* **Selected text**:
Use realloc in convert_hostent_to_gaih_addrtuple and fix up pointers in
the result list so that a single block is maintained for
hostbyname3_r/hostbyname2_r and freed in gaih_inet.  This result is
never merged with any other results, since the hosts database does not
permit merging.

Resolves BZ #28852.

Signed-off-by: Siddhesh Poyarekar <siddhesh@sourceware.org>
Reviewed-by: DJ Delorie <dj@redhat.com>
---
 sysdeps/posix/getaddrinfo.c | 34 +++++++++++++++++++++++++---------
 1 file changed, 25 insertions(+), 9 deletions(-)

diff --git a/sysdeps/posix/getaddrinfo.c b/sysdeps/posix/getaddrinfo.c
index 0629fd147b..e9deb2da6a 100644
--- a/sysdeps/posix/getaddrinfo.c
+++ b/sysdeps/posix/getaddrinfo.c
@@ -189,19 +189,16 @@ gaih_inet_serv (const char *servicename, const struct gaih_typeproto *tp,
   return 0;
 }
 
-/* Convert struct hostent to a list of struct gaih_addrtuple objects.
-   h_name is not copied, and the struct hostent object must not be
-   deallocated prematurely.  *RESULT must be NULL or a pointer to a
-   linked-list.  The new addresses are appended at the end.  */
+/* Convert struct hostent to a list of struct gaih_addrtuple objects.  h_name
+   is not copied, and the struct hostent object must not be deallocated
+   prematurely.  The new addresses are appended to the tuple array in
+   RESULT.  */
 static bool
 convert_hostent_to_gaih_addrtuple (const struct addrinfo *req,
 				   int family,
 				   struct hostent *h,
 				   struct gaih_addrtuple **result)
 {
-  while (*result)
-    result = &(*result)->next;
-
   /* Count the number of addresses in h->h_addr_list.  */
   size_t count = 0;
   for (char **p = h->h_addr_list; *p != NULL; ++p)
@@ -212,10 +209,30 @@ convert_hostent_to_gaih_addrtuple (const struct addrinfo *req,
   if (count == 0 || h->h_length > sizeof (((struct gaih_addrtuple) {}).addr))
     return true;
 
-  struct gaih_addrtuple *array = calloc (count, sizeof (*array));
+  struct gaih_addrtuple *array = *result;
+  size_t old = 0;
+
+  while (array != NULL)
+    {
+      old++;
+      array = array->next;
+    }
+
+  array = realloc (*result, (old + count) * sizeof (*array));
+
   if (array == NULL)
     return false;
 
+  *result = array;
+
+  /* Update the next pointers on reallocation.  */
+  for (size_t i = 0; i < old; i++)
+    array[i].next = array + i + 1;
+
+  array += old;
+
+  memset (array, 0, count * sizeof (*array));
+
   for (size_t i = 0; i < count; ++i)
     {
       if (family == AF_INET && req->ai_family == AF_INET6)
@@ -235,7 +252,6 @@ convert_hostent_to_gaih_addrtuple (const struct addrinfo *req,
   array[0].name = h->h_name;
   array[count - 1].next = NULL;
 
-  *result = array;
   return true;
 }
 
-- 
2.35.1

* **Data shown**:
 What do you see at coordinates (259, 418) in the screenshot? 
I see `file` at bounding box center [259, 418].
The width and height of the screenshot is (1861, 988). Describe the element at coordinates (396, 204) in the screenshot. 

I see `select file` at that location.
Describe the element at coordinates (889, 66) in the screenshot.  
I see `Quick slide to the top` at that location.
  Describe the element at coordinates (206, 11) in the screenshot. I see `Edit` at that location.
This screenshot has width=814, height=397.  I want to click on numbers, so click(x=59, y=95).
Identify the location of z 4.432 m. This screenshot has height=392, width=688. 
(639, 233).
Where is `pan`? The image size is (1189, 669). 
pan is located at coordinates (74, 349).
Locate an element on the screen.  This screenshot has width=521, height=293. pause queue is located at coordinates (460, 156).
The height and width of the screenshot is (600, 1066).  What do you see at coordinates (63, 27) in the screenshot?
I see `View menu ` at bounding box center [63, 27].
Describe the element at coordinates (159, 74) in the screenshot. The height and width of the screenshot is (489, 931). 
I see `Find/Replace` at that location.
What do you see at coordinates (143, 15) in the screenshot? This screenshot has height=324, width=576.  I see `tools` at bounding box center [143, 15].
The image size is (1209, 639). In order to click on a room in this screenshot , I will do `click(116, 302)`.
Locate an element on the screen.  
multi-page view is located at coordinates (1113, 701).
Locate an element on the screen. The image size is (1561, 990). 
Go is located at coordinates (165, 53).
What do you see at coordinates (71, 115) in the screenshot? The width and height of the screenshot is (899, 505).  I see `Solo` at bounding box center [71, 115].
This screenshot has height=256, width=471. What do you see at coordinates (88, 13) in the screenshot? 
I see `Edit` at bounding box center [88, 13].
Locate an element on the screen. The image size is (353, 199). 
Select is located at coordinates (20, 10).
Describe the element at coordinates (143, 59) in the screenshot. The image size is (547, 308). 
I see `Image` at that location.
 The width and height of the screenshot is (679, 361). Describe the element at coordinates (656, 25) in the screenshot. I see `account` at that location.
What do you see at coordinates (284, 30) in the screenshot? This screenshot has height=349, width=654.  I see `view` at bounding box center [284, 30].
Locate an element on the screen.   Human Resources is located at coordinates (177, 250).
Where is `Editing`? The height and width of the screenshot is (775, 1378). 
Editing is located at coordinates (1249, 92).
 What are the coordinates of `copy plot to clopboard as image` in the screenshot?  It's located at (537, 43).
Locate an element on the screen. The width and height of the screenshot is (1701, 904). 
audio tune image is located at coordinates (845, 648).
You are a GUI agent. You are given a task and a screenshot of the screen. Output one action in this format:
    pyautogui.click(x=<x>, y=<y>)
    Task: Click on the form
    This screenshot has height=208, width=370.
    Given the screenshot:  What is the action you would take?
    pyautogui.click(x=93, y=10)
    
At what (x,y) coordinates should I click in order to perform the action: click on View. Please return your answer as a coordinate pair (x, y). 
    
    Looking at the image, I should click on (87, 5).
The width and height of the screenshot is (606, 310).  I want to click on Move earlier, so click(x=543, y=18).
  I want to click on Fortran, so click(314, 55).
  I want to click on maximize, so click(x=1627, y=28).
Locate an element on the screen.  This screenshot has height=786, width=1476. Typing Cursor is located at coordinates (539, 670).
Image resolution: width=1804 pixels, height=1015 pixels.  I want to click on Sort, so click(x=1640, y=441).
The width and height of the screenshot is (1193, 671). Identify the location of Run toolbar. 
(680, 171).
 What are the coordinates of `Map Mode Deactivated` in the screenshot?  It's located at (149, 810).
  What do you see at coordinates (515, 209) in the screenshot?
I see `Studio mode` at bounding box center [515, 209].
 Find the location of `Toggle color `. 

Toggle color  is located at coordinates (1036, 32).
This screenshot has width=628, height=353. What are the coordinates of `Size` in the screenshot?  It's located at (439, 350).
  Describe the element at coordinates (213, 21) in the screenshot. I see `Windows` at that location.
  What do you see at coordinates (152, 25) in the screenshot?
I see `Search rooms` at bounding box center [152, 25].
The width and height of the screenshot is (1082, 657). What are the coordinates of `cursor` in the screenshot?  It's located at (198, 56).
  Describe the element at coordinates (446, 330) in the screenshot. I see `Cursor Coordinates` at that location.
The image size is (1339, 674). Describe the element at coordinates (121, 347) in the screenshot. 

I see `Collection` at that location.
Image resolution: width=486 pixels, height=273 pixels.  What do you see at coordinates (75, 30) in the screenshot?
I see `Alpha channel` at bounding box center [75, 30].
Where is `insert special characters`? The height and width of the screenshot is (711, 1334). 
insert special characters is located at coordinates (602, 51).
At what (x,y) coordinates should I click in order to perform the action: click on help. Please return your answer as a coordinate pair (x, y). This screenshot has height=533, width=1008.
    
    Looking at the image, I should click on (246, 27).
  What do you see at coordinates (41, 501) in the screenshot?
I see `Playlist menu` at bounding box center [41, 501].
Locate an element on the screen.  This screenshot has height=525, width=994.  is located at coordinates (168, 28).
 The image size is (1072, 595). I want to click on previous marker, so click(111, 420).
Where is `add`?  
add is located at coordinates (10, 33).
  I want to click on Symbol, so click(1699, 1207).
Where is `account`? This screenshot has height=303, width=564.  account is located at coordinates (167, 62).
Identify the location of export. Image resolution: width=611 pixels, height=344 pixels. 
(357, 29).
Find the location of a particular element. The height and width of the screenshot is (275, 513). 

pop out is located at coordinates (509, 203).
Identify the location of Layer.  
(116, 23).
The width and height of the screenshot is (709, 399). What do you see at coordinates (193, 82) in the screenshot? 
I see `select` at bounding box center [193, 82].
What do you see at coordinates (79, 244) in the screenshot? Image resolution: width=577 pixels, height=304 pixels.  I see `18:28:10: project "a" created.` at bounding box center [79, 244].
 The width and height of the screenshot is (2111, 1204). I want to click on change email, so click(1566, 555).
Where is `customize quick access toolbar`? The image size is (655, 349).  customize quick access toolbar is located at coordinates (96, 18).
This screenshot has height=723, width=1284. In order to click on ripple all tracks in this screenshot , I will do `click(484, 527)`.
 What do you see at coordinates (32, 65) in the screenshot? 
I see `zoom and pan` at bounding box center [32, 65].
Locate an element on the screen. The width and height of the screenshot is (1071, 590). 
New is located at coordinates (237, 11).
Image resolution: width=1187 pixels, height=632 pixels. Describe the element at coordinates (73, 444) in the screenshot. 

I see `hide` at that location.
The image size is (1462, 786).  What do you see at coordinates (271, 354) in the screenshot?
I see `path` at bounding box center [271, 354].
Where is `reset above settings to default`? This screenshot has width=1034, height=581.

* **Work instructions**:
Answer these from the getaddrinfo patch:
(a) Which bug number does the patch resolve?
(b) How many insertions and deletions does the change summary report?
(c) In which function is the single block for hostbyname3_r/hostbyname2_r freed?

* **Result**:
(a) BZ #28852
(b) 25 insertions and 9 deletions
(c) gaih_inet